魔狼の発生源……つまり理玖がいる場所は地獄だった。



地面が見えない程魔狼がひしめき合い、地面に収まらないものは空を飛び交い、お互いの身体が傷つくことも厭わず暴れ回っていた。


雷や炎を吹くもの、氷点下の雹や融鉄を降らせるもの、石化や強酸や錆化の煙を吐くものと様々な個体がいる。



更には理玖の異能である『空想錬金』も使えるのか剣や斧も飛び交っている。




「これは僕1人で来て正解だったねぇ……魔術無しでこれ突破するの無理でしょ」




そう呟く愛莉珠は暴走していない魔狼の背に隠れながら理玖の元へと向かっていた。普段ならば理玖ほどではないがバディである愛莉珠の言う事を聞く魔狼達だが、暴走状態である今ではその区別がついておらず、襲われる可能性があった。



降り注ぐ攻撃を避け、迫り来る魔狼達を吹き飛ばし蹴り飛ばしていきながら向かっていく愛莉珠達。そして、向かう先に見えてきたのは一際魔狼達が集まっているがそこだけぽっかりと円形状に空いている所だった。



ある程度近づけばその中心部には地面に書かれた紫色の古めかしい魔法陣の上で鎖と枷で繋がれた状態で倒れ込んでいる理玖が見えてきた。




「──リクッ!!」




愛莉珠は悲鳴に近い叫び声で理玖に駆け寄り、魔法陣を踏み消して枷と鎖を引き千切った。

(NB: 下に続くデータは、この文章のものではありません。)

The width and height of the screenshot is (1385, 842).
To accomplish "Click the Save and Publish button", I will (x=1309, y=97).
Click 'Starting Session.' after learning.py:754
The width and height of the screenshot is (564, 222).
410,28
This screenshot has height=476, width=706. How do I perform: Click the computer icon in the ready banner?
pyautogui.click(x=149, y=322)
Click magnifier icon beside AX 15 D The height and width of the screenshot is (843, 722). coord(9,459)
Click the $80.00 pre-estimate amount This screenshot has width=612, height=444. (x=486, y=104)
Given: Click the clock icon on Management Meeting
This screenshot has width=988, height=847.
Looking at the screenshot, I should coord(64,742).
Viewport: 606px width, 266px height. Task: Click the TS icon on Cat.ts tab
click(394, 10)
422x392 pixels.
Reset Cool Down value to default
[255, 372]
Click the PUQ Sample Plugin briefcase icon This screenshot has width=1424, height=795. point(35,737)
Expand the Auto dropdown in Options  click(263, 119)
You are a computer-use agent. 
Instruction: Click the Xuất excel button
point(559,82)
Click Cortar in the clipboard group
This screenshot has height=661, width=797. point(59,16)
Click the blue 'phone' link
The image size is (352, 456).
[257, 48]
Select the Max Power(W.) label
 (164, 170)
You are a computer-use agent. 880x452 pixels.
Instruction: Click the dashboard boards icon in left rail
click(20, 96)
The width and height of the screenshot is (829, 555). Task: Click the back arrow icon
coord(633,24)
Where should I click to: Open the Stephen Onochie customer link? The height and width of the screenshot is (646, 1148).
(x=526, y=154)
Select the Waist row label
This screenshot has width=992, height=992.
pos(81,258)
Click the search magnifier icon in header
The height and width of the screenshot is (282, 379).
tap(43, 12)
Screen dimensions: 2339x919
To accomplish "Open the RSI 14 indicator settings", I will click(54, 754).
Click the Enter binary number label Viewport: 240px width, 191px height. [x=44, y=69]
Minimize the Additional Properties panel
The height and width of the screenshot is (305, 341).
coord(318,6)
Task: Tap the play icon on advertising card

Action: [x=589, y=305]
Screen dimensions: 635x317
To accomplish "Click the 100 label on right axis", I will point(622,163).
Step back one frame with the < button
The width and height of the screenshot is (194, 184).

…………魔獣を捕獲する用の枷と鎖なのでそう簡単には引き千切れない筈であるが、そこは置いておく。




「リク!大丈夫!?しっかりして!」



「……………………………ぅ………ぉ、じょ……?」



「──あぁ……よかった。………リクよかったぁ……」




弱々しくではあるが反応を示した理玖を愛莉珠は力一杯抱きしめた。




「………………くるしぃ」



「ん?あ、ごめん。大丈夫?」



「だいじょうぶ、じゃ……ない。からだ、うごかない……。だるい」



「それは魔力枯渇だね。ずっと吸い取られてたみたいだし……。ほらリク、口開けて」



「……?わかっ──んっ」




頭がまだ働かない理玖に愛莉珠は優しくキスをして魔力を与える。すると理玖の身体に変化が起きた。



まず髪の白色の割合が増え、茶髪の白メッシュから茶髪と銀色のグラデーションへと変化した。次に平均的なサイズだった2本の尾は3本になって大きさも3倍になった。そして左目の下には稲妻のマークが首には雪の結晶でできた首輪に見える黒い紋章が現れた。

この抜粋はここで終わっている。